急性僧帽弁逆流症の原因としては以下のものがある:

慢性僧帽弁逆流症の一般的な原因は,内因性の弁の異常(一次性MR)と,左室および/または僧帽弁輪の拡大および機能障害による正常な弁の歪み(二次性MR)である。

一次性MRで最もよくみられる病因は僧帽弁逸脱またはリウマチ性心疾患である。比較的まれな原因は,結合組織疾患,先天性僧帽弁裂隙,および放射線による心疾患である。

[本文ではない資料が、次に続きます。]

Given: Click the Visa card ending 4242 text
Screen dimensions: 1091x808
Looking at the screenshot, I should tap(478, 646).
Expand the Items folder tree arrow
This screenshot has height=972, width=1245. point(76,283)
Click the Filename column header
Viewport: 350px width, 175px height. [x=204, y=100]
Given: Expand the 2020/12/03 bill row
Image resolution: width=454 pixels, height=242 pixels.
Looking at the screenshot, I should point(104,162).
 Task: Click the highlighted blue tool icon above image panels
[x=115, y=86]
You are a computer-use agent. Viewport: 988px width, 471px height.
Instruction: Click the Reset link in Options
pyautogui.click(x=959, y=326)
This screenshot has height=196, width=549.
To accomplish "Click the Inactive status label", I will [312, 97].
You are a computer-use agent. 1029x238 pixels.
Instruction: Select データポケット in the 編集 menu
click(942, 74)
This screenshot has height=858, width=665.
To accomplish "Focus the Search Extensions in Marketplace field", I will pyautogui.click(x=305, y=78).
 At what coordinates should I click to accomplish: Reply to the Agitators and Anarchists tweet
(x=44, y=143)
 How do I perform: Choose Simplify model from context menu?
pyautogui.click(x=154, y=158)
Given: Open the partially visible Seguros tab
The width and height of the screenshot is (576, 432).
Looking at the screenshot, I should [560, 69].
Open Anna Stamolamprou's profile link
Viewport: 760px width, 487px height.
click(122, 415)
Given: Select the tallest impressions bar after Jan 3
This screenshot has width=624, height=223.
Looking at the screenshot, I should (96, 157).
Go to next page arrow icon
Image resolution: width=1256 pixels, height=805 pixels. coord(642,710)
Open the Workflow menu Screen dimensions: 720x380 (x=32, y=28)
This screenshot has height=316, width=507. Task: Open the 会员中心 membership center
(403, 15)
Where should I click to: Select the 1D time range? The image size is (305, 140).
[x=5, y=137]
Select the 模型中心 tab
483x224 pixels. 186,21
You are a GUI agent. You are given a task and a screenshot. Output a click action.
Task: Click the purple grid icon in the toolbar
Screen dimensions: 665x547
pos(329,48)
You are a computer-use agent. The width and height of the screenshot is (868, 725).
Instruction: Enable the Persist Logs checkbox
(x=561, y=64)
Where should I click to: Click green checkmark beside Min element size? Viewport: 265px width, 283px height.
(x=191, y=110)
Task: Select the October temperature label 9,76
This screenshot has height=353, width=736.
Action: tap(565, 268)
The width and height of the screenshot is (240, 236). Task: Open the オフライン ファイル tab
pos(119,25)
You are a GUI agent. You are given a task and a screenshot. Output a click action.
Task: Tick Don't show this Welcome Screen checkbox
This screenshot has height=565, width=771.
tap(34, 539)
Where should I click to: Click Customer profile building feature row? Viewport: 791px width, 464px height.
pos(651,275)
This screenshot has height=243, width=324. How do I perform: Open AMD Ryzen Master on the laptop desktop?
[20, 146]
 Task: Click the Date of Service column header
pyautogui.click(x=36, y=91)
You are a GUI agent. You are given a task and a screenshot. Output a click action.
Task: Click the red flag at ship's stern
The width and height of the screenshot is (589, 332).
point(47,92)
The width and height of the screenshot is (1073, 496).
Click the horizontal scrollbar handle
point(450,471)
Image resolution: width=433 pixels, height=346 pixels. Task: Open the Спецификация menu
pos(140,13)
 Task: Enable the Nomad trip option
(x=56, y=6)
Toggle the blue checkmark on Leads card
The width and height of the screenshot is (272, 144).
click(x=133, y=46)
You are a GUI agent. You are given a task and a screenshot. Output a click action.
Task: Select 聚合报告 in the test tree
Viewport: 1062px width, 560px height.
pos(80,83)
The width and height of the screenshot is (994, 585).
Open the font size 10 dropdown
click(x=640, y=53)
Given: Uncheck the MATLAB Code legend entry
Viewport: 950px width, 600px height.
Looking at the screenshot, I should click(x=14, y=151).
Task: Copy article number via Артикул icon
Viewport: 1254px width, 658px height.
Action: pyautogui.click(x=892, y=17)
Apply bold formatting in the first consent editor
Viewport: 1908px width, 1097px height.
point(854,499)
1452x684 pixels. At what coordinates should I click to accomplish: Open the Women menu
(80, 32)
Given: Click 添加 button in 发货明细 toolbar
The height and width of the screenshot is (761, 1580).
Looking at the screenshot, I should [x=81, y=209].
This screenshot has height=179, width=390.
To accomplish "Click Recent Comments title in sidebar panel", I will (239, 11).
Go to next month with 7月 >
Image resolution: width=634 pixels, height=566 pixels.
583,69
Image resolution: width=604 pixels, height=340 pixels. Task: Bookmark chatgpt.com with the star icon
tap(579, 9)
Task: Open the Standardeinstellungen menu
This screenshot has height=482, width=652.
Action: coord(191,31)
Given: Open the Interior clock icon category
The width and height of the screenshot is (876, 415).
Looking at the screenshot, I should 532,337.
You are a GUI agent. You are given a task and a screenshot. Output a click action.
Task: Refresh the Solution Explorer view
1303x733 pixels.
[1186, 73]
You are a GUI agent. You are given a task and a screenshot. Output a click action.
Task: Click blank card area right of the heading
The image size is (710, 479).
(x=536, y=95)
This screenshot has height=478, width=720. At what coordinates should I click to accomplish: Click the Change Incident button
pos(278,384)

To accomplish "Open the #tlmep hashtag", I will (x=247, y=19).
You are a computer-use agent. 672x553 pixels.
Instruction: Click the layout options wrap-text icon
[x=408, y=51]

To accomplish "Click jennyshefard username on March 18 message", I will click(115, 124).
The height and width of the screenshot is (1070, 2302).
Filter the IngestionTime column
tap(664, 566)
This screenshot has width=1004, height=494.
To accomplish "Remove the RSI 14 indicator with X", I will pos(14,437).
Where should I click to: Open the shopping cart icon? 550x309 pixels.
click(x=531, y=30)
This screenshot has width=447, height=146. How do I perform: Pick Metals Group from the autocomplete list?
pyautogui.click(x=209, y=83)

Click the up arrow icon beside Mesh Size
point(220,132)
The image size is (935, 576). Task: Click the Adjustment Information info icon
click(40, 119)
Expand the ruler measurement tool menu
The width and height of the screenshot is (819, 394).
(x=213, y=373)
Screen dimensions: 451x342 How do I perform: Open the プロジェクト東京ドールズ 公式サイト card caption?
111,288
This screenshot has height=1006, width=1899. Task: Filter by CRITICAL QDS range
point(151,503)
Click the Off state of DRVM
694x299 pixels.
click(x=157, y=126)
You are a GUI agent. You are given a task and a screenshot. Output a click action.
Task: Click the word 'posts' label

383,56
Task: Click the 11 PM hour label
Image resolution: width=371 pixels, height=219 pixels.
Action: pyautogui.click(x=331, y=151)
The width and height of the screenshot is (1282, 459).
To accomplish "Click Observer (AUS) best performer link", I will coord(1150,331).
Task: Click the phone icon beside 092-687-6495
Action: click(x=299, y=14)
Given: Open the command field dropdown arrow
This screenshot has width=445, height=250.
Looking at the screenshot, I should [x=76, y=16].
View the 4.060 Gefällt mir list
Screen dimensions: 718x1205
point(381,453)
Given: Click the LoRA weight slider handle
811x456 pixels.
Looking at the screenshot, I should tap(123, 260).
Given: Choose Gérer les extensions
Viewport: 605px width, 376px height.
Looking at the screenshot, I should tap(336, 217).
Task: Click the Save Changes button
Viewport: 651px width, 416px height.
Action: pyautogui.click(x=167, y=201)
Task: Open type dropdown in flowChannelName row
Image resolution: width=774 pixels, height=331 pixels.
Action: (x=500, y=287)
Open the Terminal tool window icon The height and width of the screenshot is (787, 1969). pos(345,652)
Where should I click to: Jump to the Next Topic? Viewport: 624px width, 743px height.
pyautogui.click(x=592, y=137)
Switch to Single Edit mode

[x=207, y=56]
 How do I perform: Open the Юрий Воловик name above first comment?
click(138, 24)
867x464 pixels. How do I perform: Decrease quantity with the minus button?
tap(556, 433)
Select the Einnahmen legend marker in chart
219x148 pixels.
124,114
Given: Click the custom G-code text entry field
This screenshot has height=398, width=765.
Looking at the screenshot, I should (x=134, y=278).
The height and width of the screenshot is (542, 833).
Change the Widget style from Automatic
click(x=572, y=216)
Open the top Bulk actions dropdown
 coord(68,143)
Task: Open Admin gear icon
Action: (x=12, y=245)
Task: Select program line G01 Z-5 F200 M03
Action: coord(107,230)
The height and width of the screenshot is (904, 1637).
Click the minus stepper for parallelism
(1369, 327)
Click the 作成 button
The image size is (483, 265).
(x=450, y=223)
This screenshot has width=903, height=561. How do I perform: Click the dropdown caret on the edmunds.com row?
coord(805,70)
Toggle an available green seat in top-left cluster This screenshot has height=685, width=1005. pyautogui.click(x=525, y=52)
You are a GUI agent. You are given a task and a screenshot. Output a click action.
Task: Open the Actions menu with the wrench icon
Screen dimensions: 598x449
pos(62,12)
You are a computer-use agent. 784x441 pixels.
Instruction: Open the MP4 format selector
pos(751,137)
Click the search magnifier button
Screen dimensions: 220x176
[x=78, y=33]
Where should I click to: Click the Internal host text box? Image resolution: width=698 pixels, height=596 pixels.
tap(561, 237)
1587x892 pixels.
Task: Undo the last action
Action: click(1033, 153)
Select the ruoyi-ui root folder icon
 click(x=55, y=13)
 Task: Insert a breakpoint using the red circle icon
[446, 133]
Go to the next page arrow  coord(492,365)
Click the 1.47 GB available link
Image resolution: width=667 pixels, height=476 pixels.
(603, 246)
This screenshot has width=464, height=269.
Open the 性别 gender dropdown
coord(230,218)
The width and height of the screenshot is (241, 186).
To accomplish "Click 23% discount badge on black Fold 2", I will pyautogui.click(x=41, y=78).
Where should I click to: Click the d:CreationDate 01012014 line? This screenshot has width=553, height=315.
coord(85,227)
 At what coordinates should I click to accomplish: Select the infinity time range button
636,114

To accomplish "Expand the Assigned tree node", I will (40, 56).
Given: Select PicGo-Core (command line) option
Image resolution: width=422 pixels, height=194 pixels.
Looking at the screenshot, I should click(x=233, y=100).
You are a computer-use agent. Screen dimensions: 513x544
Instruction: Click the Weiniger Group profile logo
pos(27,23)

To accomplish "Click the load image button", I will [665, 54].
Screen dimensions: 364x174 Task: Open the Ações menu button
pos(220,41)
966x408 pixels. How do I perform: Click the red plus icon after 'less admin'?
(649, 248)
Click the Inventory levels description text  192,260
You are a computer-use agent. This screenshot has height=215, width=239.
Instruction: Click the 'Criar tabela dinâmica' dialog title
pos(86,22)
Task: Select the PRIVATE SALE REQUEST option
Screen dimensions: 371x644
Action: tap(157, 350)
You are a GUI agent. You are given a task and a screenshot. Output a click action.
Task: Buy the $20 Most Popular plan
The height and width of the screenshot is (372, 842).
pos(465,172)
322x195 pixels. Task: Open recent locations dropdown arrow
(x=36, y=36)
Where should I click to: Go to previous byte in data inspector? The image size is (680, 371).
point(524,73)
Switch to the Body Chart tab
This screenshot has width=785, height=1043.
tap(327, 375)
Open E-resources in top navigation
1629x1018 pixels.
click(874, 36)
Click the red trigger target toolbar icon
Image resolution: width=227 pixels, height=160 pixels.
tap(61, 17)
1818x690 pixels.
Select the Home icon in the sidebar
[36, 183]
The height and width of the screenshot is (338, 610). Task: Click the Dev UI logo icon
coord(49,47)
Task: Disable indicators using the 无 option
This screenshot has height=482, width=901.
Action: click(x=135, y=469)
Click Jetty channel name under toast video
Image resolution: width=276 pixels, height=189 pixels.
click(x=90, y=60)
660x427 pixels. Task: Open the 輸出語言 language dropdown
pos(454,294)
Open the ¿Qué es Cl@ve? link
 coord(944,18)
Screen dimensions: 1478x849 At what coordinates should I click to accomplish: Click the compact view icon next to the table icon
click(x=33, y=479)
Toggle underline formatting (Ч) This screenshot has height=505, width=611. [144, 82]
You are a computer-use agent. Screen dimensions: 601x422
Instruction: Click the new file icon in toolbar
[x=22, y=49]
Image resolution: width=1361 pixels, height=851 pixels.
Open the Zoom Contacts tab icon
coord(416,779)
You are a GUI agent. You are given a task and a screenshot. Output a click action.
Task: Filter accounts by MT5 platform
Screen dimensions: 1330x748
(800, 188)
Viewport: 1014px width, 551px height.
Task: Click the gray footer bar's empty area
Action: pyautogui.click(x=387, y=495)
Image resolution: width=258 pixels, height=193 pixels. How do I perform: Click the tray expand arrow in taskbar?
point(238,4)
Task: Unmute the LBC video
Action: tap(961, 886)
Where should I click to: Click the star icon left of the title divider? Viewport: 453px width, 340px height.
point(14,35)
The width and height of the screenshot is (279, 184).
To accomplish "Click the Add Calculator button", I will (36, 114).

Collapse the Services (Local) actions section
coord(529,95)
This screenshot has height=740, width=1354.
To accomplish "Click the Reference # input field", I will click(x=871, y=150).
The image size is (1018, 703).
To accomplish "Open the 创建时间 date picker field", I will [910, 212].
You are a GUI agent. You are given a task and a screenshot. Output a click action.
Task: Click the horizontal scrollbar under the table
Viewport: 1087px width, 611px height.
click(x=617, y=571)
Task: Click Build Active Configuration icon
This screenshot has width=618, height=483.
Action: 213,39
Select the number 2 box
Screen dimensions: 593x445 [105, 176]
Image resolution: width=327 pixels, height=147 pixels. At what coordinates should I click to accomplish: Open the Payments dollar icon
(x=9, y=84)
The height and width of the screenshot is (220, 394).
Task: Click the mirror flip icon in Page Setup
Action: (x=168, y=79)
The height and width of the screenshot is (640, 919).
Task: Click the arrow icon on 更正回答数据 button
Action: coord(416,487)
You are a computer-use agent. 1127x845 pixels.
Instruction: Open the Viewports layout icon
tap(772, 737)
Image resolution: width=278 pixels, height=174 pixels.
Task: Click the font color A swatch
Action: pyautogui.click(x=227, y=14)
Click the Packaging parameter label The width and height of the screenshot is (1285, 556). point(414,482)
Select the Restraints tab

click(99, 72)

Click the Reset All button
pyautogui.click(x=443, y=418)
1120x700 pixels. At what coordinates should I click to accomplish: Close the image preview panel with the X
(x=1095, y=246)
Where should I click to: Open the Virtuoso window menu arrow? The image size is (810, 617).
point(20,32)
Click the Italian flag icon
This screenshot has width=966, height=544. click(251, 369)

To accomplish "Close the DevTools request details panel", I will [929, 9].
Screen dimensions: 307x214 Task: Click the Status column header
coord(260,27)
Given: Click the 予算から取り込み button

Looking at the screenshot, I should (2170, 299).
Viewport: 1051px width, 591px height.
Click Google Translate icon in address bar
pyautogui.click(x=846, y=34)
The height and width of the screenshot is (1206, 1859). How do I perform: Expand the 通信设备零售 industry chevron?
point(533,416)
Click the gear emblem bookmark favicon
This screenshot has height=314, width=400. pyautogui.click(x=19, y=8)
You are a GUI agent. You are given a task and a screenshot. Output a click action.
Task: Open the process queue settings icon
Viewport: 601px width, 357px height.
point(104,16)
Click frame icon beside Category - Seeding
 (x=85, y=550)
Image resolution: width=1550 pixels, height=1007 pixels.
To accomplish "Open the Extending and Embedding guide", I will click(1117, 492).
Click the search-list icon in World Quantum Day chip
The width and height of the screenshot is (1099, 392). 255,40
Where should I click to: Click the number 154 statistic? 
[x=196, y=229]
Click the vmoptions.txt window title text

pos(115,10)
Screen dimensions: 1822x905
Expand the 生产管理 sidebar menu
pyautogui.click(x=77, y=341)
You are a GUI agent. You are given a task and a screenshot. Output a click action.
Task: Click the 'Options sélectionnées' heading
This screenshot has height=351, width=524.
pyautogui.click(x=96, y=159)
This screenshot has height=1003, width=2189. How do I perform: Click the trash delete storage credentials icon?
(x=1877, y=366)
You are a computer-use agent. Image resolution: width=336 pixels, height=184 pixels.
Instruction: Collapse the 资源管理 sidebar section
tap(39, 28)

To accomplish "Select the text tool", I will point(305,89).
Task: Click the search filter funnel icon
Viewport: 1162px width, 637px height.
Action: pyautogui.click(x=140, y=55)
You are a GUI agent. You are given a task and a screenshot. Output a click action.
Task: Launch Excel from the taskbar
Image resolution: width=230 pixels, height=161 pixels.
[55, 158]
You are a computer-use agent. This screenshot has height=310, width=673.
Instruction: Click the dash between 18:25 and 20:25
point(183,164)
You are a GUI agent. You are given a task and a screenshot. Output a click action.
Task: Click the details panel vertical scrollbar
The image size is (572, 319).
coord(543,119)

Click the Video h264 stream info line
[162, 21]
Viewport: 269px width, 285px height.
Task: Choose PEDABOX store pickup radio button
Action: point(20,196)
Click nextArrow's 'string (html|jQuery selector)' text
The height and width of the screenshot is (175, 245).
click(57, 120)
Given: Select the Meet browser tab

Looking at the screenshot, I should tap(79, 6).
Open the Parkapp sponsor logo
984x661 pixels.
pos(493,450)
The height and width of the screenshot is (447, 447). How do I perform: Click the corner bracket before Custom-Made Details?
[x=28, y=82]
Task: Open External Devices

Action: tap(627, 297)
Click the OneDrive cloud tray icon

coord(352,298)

二次性MRは,左室および左房の疾患により弁機能が障害された場合に発生する。心室障害および拡張により乳頭筋が偏位し,これにより他の点では正常な弁尖が係留され,弁尖の完全な閉鎖が妨げられる。原因は心筋梗塞(虚血性慢性二次性MR)または内因性の心筋疾患(非虚血性慢性二次性MR)である。あまり一般的でない機序として,左房拡大を伴う慢性心房細動による弁輪の拡大がある。心筋症が存在する場合,二次性MRはその程度にかかわらず予後を悪化させる。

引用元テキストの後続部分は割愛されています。